Time Machine

REVIEW: Wendy Eisenberg - Time Machine

Kelly Kirwan

“Wendy has smelted these fine alloys for you; to build a skyscraper with a new kind of scaffold.”

The last line of Wendy Esienberg’s short bio is both a description and a riddle. She seems to balance on a polarity between the abstract and the pragmatic, referencing geometric lines, the neat collision of mathematics, and coyly teasing out an equation that we’ve yet to see (or understand) in full. And with that air of mystery, there’s intrigue. Enter Time Machine.

The cover of her ten-track, limited-edition cassette features a blueprint-style diagram of the so-captioned “Amazing and Beautiful Space Cube.” It’s a spot-on representation of her style and ambiance, a near-incomprehensible roadmap to bending space and time, laid out with a tidy arrangement of lines and vectors. Wendy Eisenberg layers experiments on top of experiments, and the result is mind-bending.

The eponymous track on her album doubles as its introduction, finishing just a second shy of a minute. Her voice is paper-thin, a wavering trill that seems on the cusp of cracking as she skims high octaves. "Time Machine" begins with a soft, sighing pitch, her lyrics delivered in misleading sentences. She tacks suffixes onto her words after pausing, changing the direction we were so sure she was headed. But Eisenberg sets us down a swerving path, always staying just ahead of the curve. “Even though the thoughtfulness has ended / I still pretend the years will stretch out long-er” she sings, her voice a nearly weightless murmur.

"Forty Words" opens with a sweet strumming, which feels like the lovechild of a folk song and a childhood lullaby. It’s as if Eisenberg is speaking her passing thoughts, and there's a certain intimacy to how she delivers each line. “Take a friend / Reinvent and resent / Resent who they come to be / You’ll walk when you try to run,” we hear in Eisenberg’s unique and delicate pitch, and as her words suggest, there’s something sadly reflective embedded in this song’s infrastructure.

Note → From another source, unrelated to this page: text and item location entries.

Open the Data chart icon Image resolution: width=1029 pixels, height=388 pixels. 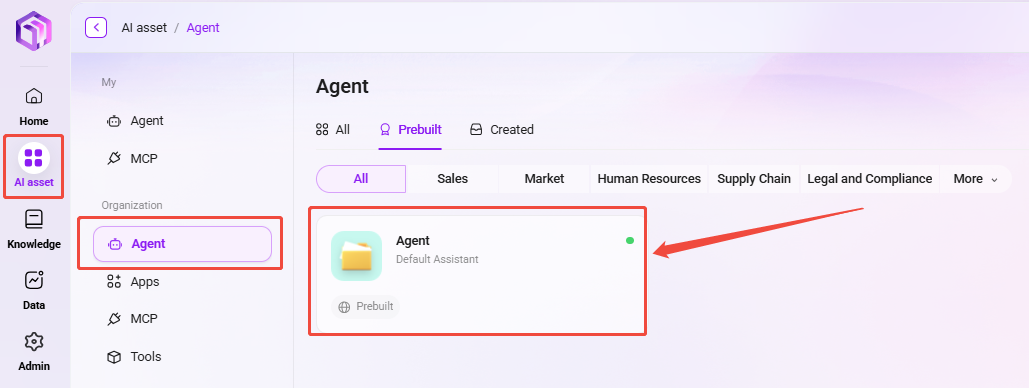(x=33, y=280)
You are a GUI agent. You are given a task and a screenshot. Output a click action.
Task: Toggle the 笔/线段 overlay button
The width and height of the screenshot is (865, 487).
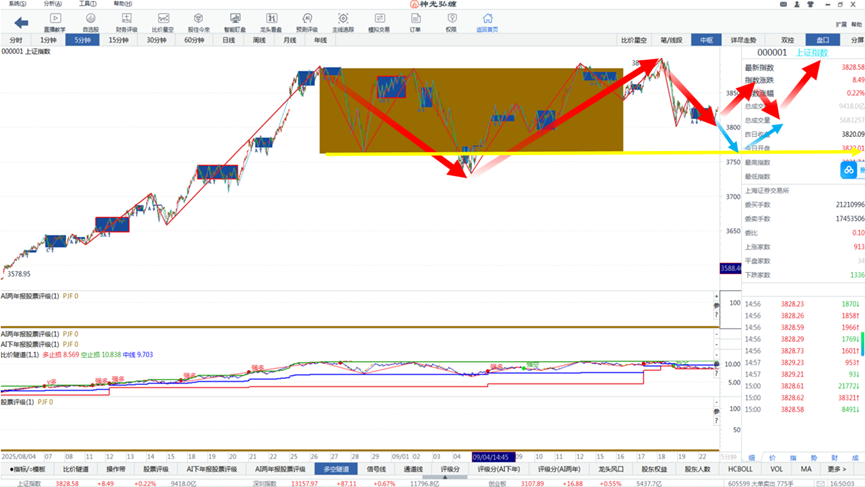tap(671, 40)
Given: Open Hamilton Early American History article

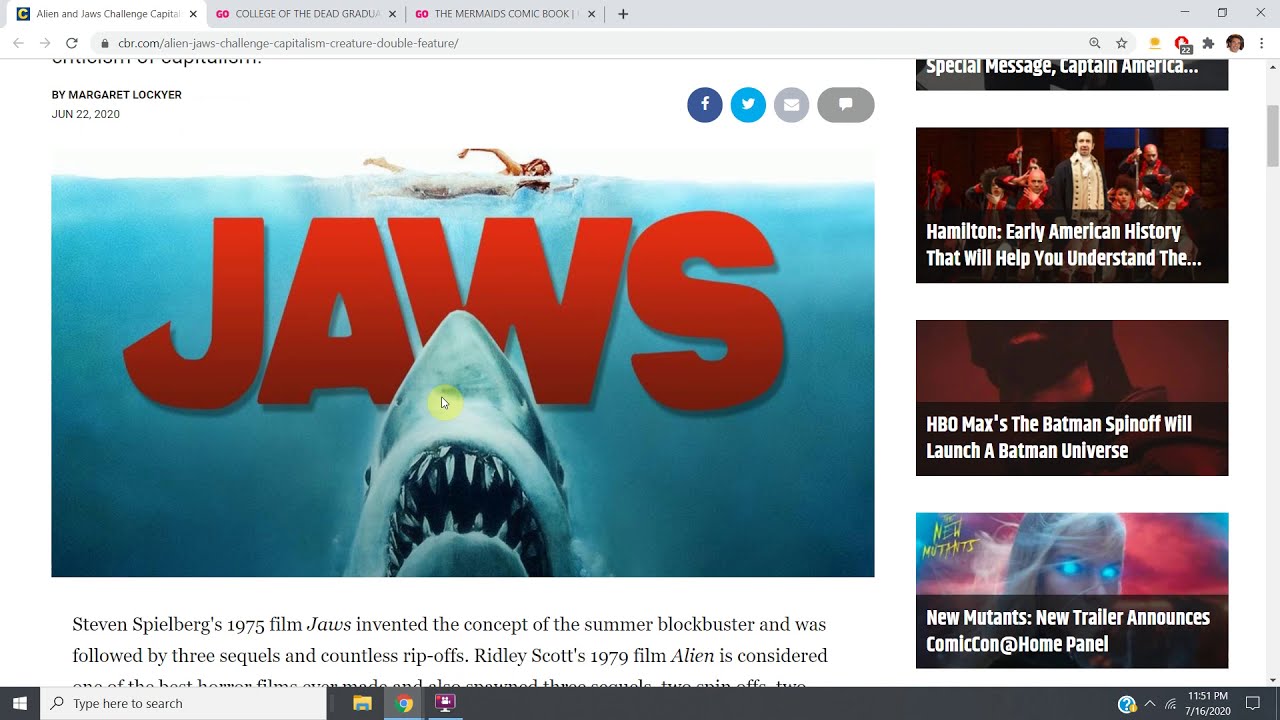Looking at the screenshot, I should [x=1071, y=205].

Nest is "Oval," whose fuzzy synth has straight-up '80s pop vibes. Deft string work weaves in and out of these influences that feel, at times, like a nod to retro sci-fi or the neon-tinged ballads of three decades past. It’s a delightfully unexpected patchwork that shows Eisenberg’s willingness to turn the mismatched into something that makes sense.

Eisenberg may have a lo-fi aesthetic, but her music doesn't fade into the background. Her visions soar into the avant-garde within a bold, angular architecture. And we're enjoying the view.